Intrigue rewards the clever player who pays attention. Keeping track of your deck (with more options for trashing and filtering) and being aware of your opponents is key to success. There’s more to explore too, interesting card combinations to discover and cards like ‘Baron’ or ‘Duke’ that ask you to lean hard into their mechanics. And ‘Bridge’ is one of the game’s top ten Actions. Even now there are things that I want to try with this set: I’ve never predicted the next card with ‘Wishing Well’ or trashed ‘Mining Village’ but I want to.

Intrigue often gets knocked for not having a strong theme, but that’s only if you limit your definition of theme to the art and card names. There aren’t ‘Islands’ to maroon cards on as in Seaside or ‘Dungeons’ as in Adventures. Instead, the theme of Intrigue comes through below the surface, in how it lets players play and interact, and in the subtler ploys and strategies that emerge.
Other expansions have various gimmicks, but this is pure Dominion with the stabilisers off, showing just what is possible for a seemingly simple game. And with the highest number of alternative Victory kingdom card piles in any expansion it makes alternative scoring routes far more interesting. Plus, it integrates incredibly well with the base game and every expansion to an extent that few other expansions manage.

Intrigue is a seamless addition to Dominion, an essential second core set revealing the bottomless depths of the system that rewards exploration and smarts. This is why Intrigue is the greatest Dominion expansion.
Why isn’t Intrigue the Greatest?
Sure, there’s a lot of smart stuff going on in Intrigue, but no envelopes were pushed in its creation. If you can play Dominion you can play Intrigue, and if you’ve played Dominion then you’ve played Intrigue. It’s just more of the same. That’s not a bad thing but to be the greatest, an expansion needs to do more.
Intrigue is, 15 years after its original release, a little forgettable in comparison with what’s come since. Its innovations have been improved upon in later expansions, and all those slightly clunky choices on the cards often just slow the game down. It’s also an expansion that’s harder to get a grip on; like its theme, a lot of the Kingdom cards are a little murky, asking you to work harder for not much additional reward.

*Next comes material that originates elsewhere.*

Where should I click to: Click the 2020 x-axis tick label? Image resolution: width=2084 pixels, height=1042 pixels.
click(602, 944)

Whilst Intrigue doesn’t have a high proportion of Attack cards and they aren’t amongst the strongest in the game, it can feel like a very aggressive expansion too (a feeling not helped by there being only 1 Reaction card in the set). The Attack cards are persistent and frequently frustrating, turning the game into an annoying experience of death by paper cuts. Their bark is often worse than their bite, but an opponent repeatedly playing multiple ‘Torturers’ in a turn can make it miserable for the inexperienced.

And even when cards aren’t being directly aggressive, some are just plain annoying: ‘Masquerade’s’ card passing whilst occasionally fun can sometimes just feel like time wasting as you and your opponent(s) trade Coppers. (Plus, the ‘classic Masquerade pin’ is ridiculously aggressive!)

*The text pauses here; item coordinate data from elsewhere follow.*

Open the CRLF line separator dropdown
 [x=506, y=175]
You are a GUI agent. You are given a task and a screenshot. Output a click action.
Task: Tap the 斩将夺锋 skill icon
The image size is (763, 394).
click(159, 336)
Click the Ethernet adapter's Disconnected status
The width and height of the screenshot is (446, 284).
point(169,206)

And whilst the theme does come through in the game play, the artwork in Intrigue is the most inconsistent in the entire game. Whilst all art is subjective, the mix of art styles make the visuals very jarring and Intrigue features some of the least well regarded art in the game. Not wishing to disparage the art of ‘Shanty Town’ but it’s possibly the most ill-fitting visual in the entire 500+ card ecosystem.

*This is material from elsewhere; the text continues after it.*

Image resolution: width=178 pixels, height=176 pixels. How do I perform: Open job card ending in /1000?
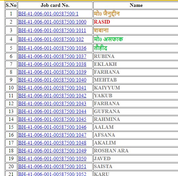point(52,22)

I get that Intrigue is a solid expansion and you can do lots of clever things. But for newer players Intrigue can feel a bit dense at first (despite being rules light) and for experienced players it’s not the most interesting or challenging. It ends up a little lost in the middle of the pack (or should that be deck?). That is why Intrigue is not the greatest Dominion expansion.
Verdict
Intrigue is a great expansion: solid, reliable and worthy of exploration. The dependable boyfriend you might return to after a whirlwind affair, a safe pair of hands but not all that exciting. Bill Pullman in Sleepless in Seattle. But in the wider Dominion system perhaps it’s just not innovative or attention grabbing enough? Great but not the greatest.